Although, I should add that the design of the bosses is freakin’ awesome, as is the vast majority of the character and enemy designs in the game. So that kind of overrides the lackluster boss fights. I should also mention that while the story is definitely a step up, there are times when it falters and doesn’t quite deliver the emotion that it initially promised. Lastly, despite the good control throughout, I think the platforming could’ve been a bit tighter and in truth, I’ve always wanted less platforming in the DMC games. Seriously, just focus on your strength, which has been – and thankfully will continue to be – the combat.

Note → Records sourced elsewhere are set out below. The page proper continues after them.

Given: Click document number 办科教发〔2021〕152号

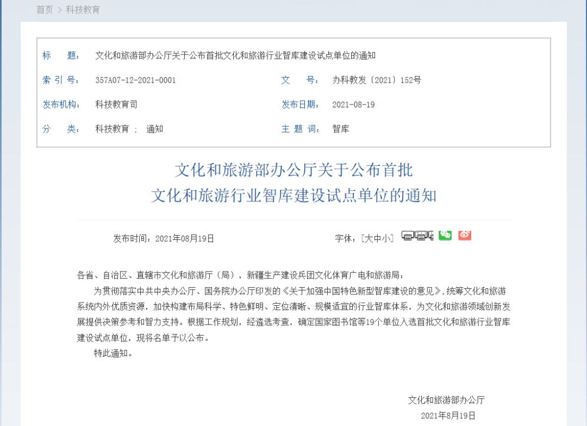Looking at the screenshot, I should pos(377,81).
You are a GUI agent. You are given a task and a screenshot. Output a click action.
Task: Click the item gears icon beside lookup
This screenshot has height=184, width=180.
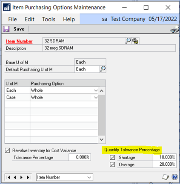135,41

DmC: Devil May Cry is a rambunctious, thrilling, attitude-laden thrill ride. The design is slick and highly effective, the presentation is vintage DMC (while adopting a fresh flair), the combat offers fantastic variety and endless entertainment, and the story is a big improvement. The latter can still let you down, especially toward the end, the visuals are slightly disappointing strictly from a technical standpoint, and the bosses are underwhelming. But the end result is a fantastically enjoyable, can’t-put-the-controller-down brawl-fest, and that’s precisely what the fans want. Right?
The Good: Great overall design and artistry. Explosive audio effects and good acting. Fantastic combat diversity, from the arsenal to the opponents. Story is an upgrade for the franchise. Pacing is solid. Retains the spirit of the franchise.
The Bad: Graphics aren’t overly impressive. Bosses feel repetitive. Story doesn’t always deliver what it promises.
The Ugly: “The ugly is half the fun! The uglier it is, the more satisfying it is to kill it.”